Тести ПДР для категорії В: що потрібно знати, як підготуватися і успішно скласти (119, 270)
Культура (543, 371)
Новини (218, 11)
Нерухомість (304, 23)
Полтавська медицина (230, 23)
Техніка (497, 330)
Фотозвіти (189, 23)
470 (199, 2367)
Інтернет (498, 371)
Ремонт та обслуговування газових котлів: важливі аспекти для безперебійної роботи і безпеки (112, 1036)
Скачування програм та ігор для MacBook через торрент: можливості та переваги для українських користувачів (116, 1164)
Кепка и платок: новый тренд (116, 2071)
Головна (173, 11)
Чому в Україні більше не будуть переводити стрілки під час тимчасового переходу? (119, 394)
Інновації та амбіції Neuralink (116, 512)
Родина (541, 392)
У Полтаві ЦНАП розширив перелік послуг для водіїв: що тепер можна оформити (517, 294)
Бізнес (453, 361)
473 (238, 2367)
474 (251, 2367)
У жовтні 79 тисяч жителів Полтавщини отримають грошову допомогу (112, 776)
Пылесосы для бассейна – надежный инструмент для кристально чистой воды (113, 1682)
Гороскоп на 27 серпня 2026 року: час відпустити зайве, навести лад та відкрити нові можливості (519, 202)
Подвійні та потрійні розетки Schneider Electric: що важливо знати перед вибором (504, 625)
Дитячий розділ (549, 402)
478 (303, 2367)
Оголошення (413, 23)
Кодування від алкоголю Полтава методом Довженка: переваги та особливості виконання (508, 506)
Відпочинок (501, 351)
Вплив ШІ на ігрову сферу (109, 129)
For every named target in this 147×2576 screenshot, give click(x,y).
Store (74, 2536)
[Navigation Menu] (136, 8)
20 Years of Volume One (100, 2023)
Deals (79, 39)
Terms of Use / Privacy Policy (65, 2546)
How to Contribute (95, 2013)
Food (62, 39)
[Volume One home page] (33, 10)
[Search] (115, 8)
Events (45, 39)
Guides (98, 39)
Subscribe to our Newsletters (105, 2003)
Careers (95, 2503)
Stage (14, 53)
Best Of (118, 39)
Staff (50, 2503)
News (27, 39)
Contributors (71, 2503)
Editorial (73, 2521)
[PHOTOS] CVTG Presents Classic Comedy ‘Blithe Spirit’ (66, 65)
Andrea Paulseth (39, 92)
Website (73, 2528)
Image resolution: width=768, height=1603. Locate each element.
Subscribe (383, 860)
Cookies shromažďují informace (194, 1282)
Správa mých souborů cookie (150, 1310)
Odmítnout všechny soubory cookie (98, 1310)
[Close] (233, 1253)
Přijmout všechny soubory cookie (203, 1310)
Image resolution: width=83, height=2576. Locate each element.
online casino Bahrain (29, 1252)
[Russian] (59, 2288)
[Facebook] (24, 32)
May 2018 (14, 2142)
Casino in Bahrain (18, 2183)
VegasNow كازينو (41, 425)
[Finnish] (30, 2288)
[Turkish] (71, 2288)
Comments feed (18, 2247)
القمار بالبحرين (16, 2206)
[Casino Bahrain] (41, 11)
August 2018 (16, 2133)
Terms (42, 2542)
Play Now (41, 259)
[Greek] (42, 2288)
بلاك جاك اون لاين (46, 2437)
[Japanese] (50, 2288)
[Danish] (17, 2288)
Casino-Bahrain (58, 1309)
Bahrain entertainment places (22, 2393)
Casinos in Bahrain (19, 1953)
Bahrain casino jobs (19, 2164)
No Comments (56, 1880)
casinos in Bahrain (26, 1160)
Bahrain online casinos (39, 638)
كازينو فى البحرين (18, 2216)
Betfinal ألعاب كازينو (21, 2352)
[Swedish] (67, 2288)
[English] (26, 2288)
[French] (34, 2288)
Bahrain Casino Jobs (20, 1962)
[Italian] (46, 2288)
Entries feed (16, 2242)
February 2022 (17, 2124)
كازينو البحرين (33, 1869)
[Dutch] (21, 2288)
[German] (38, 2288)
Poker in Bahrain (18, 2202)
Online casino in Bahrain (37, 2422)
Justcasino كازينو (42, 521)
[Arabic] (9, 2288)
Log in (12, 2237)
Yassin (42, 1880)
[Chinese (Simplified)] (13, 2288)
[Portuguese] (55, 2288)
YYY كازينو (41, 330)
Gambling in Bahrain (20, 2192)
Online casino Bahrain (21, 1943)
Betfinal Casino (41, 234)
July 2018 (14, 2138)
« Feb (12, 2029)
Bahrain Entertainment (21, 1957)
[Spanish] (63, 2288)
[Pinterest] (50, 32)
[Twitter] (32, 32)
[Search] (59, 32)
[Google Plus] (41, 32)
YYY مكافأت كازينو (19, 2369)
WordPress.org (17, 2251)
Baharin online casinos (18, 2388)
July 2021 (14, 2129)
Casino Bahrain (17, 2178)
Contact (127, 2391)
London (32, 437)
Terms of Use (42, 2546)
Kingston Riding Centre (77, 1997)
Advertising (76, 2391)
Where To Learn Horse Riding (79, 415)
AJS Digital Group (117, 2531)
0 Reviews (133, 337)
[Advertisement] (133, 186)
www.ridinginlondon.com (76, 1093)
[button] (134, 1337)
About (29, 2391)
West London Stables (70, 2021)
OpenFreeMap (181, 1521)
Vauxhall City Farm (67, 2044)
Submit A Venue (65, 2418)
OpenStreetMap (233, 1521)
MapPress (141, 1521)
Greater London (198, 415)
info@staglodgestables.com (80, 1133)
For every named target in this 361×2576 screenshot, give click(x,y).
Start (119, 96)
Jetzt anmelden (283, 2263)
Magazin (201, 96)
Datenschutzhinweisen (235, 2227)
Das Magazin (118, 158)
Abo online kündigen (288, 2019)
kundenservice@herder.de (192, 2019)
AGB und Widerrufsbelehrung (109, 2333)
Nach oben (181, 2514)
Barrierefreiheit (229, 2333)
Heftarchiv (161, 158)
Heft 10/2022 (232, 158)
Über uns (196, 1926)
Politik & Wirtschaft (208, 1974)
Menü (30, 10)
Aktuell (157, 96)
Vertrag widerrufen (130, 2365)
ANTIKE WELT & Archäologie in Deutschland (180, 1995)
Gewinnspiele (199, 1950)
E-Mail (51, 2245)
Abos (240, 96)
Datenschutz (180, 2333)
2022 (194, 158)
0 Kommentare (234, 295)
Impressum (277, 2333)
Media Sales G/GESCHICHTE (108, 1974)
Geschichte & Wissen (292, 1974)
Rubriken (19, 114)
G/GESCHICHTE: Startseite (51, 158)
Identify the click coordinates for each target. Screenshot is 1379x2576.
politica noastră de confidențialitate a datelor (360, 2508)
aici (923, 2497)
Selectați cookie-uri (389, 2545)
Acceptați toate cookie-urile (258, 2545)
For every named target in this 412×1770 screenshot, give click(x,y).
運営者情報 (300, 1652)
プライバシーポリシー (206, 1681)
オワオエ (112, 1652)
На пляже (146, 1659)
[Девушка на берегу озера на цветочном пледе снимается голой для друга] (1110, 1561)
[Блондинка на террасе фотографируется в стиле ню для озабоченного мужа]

________

● Work request:
Reproduce each line of the material exactly as given.

● Response box:
Тести ПДР для категорії В: що потрібно знати, як підготуватися і успішно скласти (119, 270)
Культура (543, 371)
Новини (218, 11)
Нерухомість (304, 23)
Полтавська медицина (230, 23)
Техніка (497, 330)
Фотозвіти (189, 23)
470 (199, 2367)
Інтернет (498, 371)
Ремонт та обслуговування газових котлів: важливі аспекти для безперебійної роботи і безпеки (112, 1036)
Скачування програм та ігор для MacBook через торрент: можливості та переваги для українських користувачів (116, 1164)
Кепка и платок: новый тренд (116, 2071)
Головна (173, 11)
Чому в Україні більше не будуть переводити стрілки під час тимчасового переходу? (119, 394)
Інновації та амбіції Neuralink (116, 512)
Родина (541, 392)
У Полтаві ЦНАП розширив перелік послуг для водіїв: що тепер можна оформити (517, 294)
Бізнес (453, 361)
473 (238, 2367)
474 (251, 2367)
У жовтні 79 тисяч жителів Полтавщини отримають грошову допомогу (112, 776)
Пылесосы для бассейна – надежный инструмент для кристально чистой воды (113, 1682)
Гороскоп на 27 серпня 2026 року: час відпустити зайве, навести лад та відкрити нові можливості (519, 202)
Подвійні та потрійні розетки Schneider Electric: що важливо знати перед вибором (504, 625)
Дитячий розділ (549, 402)
478 (303, 2367)
Оголошення (413, 23)
Кодування від алкоголю Полтава методом Довженка: переваги та особливості виконання (508, 506)
Відпочинок (501, 351)
Вплив ШІ на ігрову сферу (109, 129)
For every named target in this 147×2576 screenshot, give click(x,y).
Store (74, 2536)
[Navigation Menu] (136, 8)
20 Years of Volume One (100, 2023)
Deals (79, 39)
Terms of Use / Privacy Policy (65, 2546)
How to Contribute (95, 2013)
Food (62, 39)
[Volume One home page] (33, 10)
[Search] (115, 8)
Events (45, 39)
Guides (98, 39)
Subscribe to our Newsletters (105, 2003)
Careers (95, 2503)
Stage (14, 53)
Best Of (118, 39)
Staff (50, 2503)
News (27, 39)
Contributors (71, 2503)
Editorial (73, 2521)
[PHOTOS] CVTG Presents Classic Comedy ‘Blithe Spirit’ (66, 65)
Andrea Paulseth (39, 92)
Website (73, 2528)
Image resolution: width=768, height=1603. Locate each element.
Subscribe (383, 860)
Cookies shromažďují informace (194, 1282)
Správa mých souborů cookie (150, 1310)
Odmítnout všechny soubory cookie (98, 1310)
[Close] (233, 1253)
Přijmout všechny soubory cookie (203, 1310)
Image resolution: width=83, height=2576. Locate each element.
online casino Bahrain (29, 1252)
[Russian] (59, 2288)
[Facebook] (24, 32)
May 2018 (14, 2142)
Casino in Bahrain (18, 2183)
VegasNow كازينو (41, 425)
[Finnish] (30, 2288)
[Turkish] (71, 2288)
Comments feed (18, 2247)
القمار بالبحرين (16, 2206)
[Casino Bahrain] (41, 11)
August 2018 (16, 2133)
Terms (42, 2542)
Play Now (41, 259)
[Greek] (42, 2288)
بلاك جاك اون لاين (46, 2437)
[Japanese] (50, 2288)
[Danish] (17, 2288)
Casino-Bahrain (58, 1309)
Bahrain entertainment places (22, 2393)
Casinos in Bahrain (19, 1953)
Bahrain casino jobs (19, 2164)
No Comments (56, 1880)
casinos in Bahrain (26, 1160)
Bahrain online casinos (39, 638)
كازينو فى البحرين (18, 2216)
Betfinal ألعاب كازينو (21, 2352)
[Swedish] (67, 2288)
[English] (26, 2288)
[French] (34, 2288)
Bahrain Casino Jobs (20, 1962)
[Italian] (46, 2288)
Entries feed (16, 2242)
February 2022 (17, 2124)
كازينو البحرين (33, 1869)
[Dutch] (21, 2288)
[German] (38, 2288)
Poker in Bahrain (18, 2202)
Online casino in Bahrain (37, 2422)
Justcasino كازينو (42, 521)
[Arabic] (9, 2288)
Log in (12, 2237)
Yassin (42, 1880)
[Chinese (Simplified)] (13, 2288)
[Portuguese] (55, 2288)
YYY كازينو (41, 330)
Gambling in Bahrain (20, 2192)
Online casino Bahrain (21, 1943)
Betfinal Casino (41, 234)
July 2018 (14, 2138)
« Feb (12, 2029)
Bahrain Entertainment (21, 1957)
[Spanish] (63, 2288)
[Pinterest] (50, 32)
[Twitter] (32, 32)
[Search] (59, 32)
[Google Plus] (41, 32)
YYY مكافأت كازينو (19, 2369)
WordPress.org (17, 2251)
Baharin online casinos (18, 2388)
July 2021 (14, 2129)
Casino Bahrain (17, 2178)
Contact (127, 2391)
London (32, 437)
Terms of Use (42, 2546)
Kingston Riding Centre (77, 1997)
Advertising (76, 2391)
Where To Learn Horse Riding (79, 415)
AJS Digital Group (117, 2531)
0 Reviews (133, 337)
[Advertisement] (133, 186)
www.ridinginlondon.com (76, 1093)
[button] (134, 1337)
About (29, 2391)
West London Stables (70, 2021)
OpenFreeMap (181, 1521)
Vauxhall City Farm (67, 2044)
Submit A Venue (65, 2418)
OpenStreetMap (233, 1521)
MapPress (141, 1521)
Greater London (198, 415)
info@staglodgestables.com (80, 1133)
For every named target in this 361×2576 screenshot, give click(x,y).
Start (119, 96)
Jetzt anmelden (283, 2263)
Magazin (201, 96)
Datenschutzhinweisen (235, 2227)
Das Magazin (118, 158)
Abo online kündigen (288, 2019)
kundenservice@herder.de (192, 2019)
AGB und Widerrufsbelehrung (109, 2333)
Nach oben (181, 2514)
Barrierefreiheit (229, 2333)
Heftarchiv (161, 158)
Heft 10/2022 (232, 158)
Über uns (196, 1926)
Politik & Wirtschaft (208, 1974)
Menü (30, 10)
Aktuell (157, 96)
Vertrag widerrufen (130, 2365)
ANTIKE WELT & Archäologie in Deutschland (180, 1995)
Gewinnspiele (199, 1950)
E-Mail (51, 2245)
Abos (240, 96)
Datenschutz (180, 2333)
2022 (194, 158)
0 Kommentare (234, 295)
Impressum (277, 2333)
Media Sales G/GESCHICHTE (108, 1974)
Geschichte & Wissen (292, 1974)
Rubriken (19, 114)
G/GESCHICHTE: Startseite (51, 158)
Identify the click coordinates for each target. Screenshot is 1379x2576.
politica noastră de confidențialitate a datelor (360, 2508)
aici (923, 2497)
Selectați cookie-uri (389, 2545)
Acceptați toate cookie-urile (258, 2545)
For every named target in this 412×1770 screenshot, give click(x,y).
運営者情報 (300, 1652)
プライバシーポリシー (206, 1681)
オワオエ (112, 1652)
На пляже (146, 1659)
[Девушка на берегу озера на цветочном пледе снимается голой для друга] (1110, 1561)
[Блондинка на террасе фотографируется в стиле ню для озабоченного мужа]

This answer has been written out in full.